Chico é Chico

Crónica de Opinião
Quinta-feira, 14 Junho 2018
Chico é Chico
  • Eduardo Luciano

 

 

Dizem-me que estas crónicas não devem ser pessoais. Dizem-me que devo resguardar emoções para espaços mais privados. Dizem que me ponho a jeito para dar a conhecer mais de mim do que devo e que isso me pode fragilizar.

Apesar disso há assuntos que, sendo públicos, só podem ser tratados usando as emoções mais privadas.

Sou dos que esperavam com muita expectativa o concerto de uma das figuras que me merece admiração muito especial. Pela poesia, pela intervenção pública do lado certo da vida, pela forma como afronta o estabelecido dentro das cabeças formatadas para responder correctamente às incorrecções da vida.

Vi um concerto de Chico Buarque em 1980, na Festa do Avante, numa posição particularmente privilegiada e com uma proximidade irrepetível e por isso a minha apreciação sobre a conversa musicada que o Chico teve com o público no Coliseu de Lisboa na passada sexta-feira, será sempre prejudicada por aquele primeiro momento vivido aos vinte anos de idade.

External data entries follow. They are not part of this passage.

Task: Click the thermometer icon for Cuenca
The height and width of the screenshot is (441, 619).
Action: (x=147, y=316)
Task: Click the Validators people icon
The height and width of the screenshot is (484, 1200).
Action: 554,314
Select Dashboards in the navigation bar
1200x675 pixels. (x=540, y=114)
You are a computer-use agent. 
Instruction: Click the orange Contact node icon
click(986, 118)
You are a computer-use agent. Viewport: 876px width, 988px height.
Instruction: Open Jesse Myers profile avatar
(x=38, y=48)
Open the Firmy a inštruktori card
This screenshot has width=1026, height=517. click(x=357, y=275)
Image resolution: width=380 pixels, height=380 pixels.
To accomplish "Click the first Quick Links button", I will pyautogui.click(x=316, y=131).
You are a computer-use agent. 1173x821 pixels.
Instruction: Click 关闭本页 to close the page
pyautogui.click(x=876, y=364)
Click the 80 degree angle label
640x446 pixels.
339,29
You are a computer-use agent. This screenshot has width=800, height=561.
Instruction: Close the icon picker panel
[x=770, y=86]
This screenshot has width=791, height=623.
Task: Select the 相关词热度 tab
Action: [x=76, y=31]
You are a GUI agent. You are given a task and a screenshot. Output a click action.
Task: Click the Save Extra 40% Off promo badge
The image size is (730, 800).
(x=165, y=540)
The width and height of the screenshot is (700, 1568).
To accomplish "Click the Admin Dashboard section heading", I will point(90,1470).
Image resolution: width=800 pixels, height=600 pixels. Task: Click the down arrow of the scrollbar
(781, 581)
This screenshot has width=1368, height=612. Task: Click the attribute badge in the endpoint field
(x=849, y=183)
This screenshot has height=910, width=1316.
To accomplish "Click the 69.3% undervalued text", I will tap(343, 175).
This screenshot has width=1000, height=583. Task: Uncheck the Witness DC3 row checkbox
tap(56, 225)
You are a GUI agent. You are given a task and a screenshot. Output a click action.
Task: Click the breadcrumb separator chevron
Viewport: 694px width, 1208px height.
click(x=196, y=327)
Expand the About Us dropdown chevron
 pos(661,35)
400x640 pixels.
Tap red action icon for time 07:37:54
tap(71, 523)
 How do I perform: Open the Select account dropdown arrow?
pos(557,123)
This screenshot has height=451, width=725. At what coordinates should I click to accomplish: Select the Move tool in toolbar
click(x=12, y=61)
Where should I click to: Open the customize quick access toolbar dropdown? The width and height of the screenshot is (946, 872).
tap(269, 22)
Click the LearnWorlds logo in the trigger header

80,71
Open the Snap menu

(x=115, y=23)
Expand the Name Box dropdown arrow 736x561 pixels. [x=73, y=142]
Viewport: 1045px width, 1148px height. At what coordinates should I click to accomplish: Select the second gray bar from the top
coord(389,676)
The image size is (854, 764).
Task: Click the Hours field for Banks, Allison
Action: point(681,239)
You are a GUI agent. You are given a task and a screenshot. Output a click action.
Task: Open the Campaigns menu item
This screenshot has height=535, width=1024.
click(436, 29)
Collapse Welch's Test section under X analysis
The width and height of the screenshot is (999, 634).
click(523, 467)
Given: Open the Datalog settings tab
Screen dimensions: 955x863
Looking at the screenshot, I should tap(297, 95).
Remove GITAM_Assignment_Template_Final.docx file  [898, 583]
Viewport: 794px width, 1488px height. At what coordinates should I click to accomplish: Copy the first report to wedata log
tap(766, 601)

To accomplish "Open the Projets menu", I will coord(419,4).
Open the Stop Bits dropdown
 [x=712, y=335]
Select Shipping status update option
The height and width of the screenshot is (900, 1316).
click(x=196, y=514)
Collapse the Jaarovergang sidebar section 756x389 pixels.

Dito isto, não me levarão a mal que diga que as expectativas criadas não foram completamente satisfeitas e que as emoções provocadas tenham sido diferentes daquelas que me foram oferecidas há trinta e oito anos.

Não gostei do som, não gostei dos telemóveis ligados, não gostei do comportamento de parte do público que assistiu ao concerto de através dos múltiplos écrans de telemóvel e tabletes.

Do Chico, gostei. A mesma postura de sempre, a mesma honestidade na abordagem dos temas, a mesma cumplicidade com os outros músicos, a mesma forma genial como a ironia é potenciada pela postura crua em palco.

Não foi o concerto da vida, mas foi a confirmação que a coerência como forma de estar na vida coloca o criador num patamar diferente e que permite que as supostas imperfeições sejam o que nos aproxima da humanidade de quem cria.

De todas as canções que o Chico nos ofereceu, cantei com particular emoção o velho e famoso hino à hipocrisia que dá pelo nome de “Geni e o Zepelim”.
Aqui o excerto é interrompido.